Assignment:
Whenever a line carries the word "chart", pull it out of the entries.

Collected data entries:

════════════════════

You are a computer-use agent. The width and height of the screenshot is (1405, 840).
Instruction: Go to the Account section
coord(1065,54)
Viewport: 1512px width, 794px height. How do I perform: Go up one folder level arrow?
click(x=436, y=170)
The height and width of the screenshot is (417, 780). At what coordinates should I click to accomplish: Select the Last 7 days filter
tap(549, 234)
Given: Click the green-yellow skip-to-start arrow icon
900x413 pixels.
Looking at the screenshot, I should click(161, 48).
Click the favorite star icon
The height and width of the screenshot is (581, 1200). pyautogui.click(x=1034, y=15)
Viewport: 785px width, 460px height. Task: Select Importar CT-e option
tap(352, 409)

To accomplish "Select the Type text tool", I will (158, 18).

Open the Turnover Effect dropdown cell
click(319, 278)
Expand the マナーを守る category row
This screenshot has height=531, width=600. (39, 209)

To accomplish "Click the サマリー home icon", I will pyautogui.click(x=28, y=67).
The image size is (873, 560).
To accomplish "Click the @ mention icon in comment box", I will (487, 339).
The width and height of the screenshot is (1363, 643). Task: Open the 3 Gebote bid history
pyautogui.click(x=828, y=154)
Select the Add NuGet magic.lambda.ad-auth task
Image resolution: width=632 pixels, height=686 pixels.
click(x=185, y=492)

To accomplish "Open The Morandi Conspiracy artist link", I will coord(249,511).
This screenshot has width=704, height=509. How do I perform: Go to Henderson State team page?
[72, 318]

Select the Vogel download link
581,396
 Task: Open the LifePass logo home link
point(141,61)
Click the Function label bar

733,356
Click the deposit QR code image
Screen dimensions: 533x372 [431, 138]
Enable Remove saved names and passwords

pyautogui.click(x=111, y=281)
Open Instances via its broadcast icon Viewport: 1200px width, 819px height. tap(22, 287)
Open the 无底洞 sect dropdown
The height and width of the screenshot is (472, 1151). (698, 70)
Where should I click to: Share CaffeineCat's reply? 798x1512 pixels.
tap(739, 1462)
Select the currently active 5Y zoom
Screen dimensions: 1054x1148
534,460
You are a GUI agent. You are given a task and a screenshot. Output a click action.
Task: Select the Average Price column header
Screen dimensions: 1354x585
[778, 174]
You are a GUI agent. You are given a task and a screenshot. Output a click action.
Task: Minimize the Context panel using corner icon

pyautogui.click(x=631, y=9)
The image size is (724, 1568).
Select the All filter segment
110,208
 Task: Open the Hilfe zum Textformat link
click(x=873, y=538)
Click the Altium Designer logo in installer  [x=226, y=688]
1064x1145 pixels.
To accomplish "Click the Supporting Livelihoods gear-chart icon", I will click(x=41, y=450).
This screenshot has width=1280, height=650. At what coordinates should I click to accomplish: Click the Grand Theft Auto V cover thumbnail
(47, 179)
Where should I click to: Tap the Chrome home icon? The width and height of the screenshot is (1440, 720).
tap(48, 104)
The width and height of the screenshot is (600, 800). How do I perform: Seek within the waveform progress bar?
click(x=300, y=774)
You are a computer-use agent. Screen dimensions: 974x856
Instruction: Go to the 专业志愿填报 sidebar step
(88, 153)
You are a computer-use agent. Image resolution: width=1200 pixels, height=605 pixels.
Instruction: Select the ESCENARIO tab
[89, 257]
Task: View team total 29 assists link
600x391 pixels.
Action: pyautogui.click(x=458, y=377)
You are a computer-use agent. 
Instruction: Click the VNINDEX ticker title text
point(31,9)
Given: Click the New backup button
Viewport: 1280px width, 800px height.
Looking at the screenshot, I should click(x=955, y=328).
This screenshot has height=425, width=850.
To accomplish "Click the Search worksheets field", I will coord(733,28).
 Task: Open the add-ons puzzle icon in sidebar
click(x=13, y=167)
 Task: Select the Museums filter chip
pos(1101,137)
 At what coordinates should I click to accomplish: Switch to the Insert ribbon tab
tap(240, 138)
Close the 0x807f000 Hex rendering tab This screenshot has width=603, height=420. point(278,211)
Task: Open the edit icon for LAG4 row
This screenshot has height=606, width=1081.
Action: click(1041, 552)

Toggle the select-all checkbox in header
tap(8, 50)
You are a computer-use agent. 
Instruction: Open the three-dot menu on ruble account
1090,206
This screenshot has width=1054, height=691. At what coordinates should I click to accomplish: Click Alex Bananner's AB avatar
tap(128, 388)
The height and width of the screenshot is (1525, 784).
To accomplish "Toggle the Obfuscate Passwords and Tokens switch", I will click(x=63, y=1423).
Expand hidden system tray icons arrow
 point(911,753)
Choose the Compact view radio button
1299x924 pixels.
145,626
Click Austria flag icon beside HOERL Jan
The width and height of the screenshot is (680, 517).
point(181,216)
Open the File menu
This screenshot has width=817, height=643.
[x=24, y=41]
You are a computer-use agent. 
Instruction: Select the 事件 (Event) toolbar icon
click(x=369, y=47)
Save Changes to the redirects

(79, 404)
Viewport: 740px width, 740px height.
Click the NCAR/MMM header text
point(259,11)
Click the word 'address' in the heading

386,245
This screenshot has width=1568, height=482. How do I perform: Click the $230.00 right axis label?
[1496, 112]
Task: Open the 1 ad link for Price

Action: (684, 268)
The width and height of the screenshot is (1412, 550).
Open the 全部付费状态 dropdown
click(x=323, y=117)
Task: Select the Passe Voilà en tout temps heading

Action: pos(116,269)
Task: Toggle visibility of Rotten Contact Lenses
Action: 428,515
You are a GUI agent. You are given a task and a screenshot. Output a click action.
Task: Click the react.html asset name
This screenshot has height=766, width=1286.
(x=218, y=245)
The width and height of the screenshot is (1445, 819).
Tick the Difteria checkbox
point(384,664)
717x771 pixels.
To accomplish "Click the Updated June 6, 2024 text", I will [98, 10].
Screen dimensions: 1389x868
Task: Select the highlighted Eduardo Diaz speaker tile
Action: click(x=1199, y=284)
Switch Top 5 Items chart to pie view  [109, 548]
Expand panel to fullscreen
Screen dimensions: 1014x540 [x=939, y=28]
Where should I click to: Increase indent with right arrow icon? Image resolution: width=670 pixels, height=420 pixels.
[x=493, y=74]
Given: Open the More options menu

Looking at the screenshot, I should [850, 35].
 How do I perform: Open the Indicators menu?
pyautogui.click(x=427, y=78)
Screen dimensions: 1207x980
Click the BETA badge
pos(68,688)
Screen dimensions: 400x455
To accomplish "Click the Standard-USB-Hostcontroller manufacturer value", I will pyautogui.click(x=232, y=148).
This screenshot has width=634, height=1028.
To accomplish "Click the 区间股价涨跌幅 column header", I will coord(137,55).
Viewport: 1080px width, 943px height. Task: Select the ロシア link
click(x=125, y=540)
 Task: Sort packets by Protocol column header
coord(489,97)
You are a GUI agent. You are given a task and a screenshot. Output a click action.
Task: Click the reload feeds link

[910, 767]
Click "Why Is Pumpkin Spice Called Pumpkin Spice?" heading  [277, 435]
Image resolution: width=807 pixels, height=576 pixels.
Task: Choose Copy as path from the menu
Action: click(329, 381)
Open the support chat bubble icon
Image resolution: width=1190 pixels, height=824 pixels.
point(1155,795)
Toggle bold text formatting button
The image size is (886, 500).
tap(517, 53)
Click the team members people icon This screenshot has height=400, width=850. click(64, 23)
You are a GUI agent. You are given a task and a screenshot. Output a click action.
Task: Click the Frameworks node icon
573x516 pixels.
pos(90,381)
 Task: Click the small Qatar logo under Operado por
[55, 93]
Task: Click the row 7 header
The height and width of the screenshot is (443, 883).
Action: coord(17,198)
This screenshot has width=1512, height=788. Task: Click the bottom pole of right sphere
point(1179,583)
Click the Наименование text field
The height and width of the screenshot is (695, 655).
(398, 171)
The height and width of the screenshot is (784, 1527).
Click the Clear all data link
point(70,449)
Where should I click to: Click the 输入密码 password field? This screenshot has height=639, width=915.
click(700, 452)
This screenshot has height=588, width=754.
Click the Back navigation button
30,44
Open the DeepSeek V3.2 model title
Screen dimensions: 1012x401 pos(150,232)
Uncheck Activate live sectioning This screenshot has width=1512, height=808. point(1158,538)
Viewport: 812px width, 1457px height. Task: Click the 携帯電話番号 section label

════════════════════

Answer box:
To accomplish "Click the Supporting Livelihoods gear-chart icon", I will click(x=41, y=450).
Switch Top 5 Items chart to pie view  [109, 548]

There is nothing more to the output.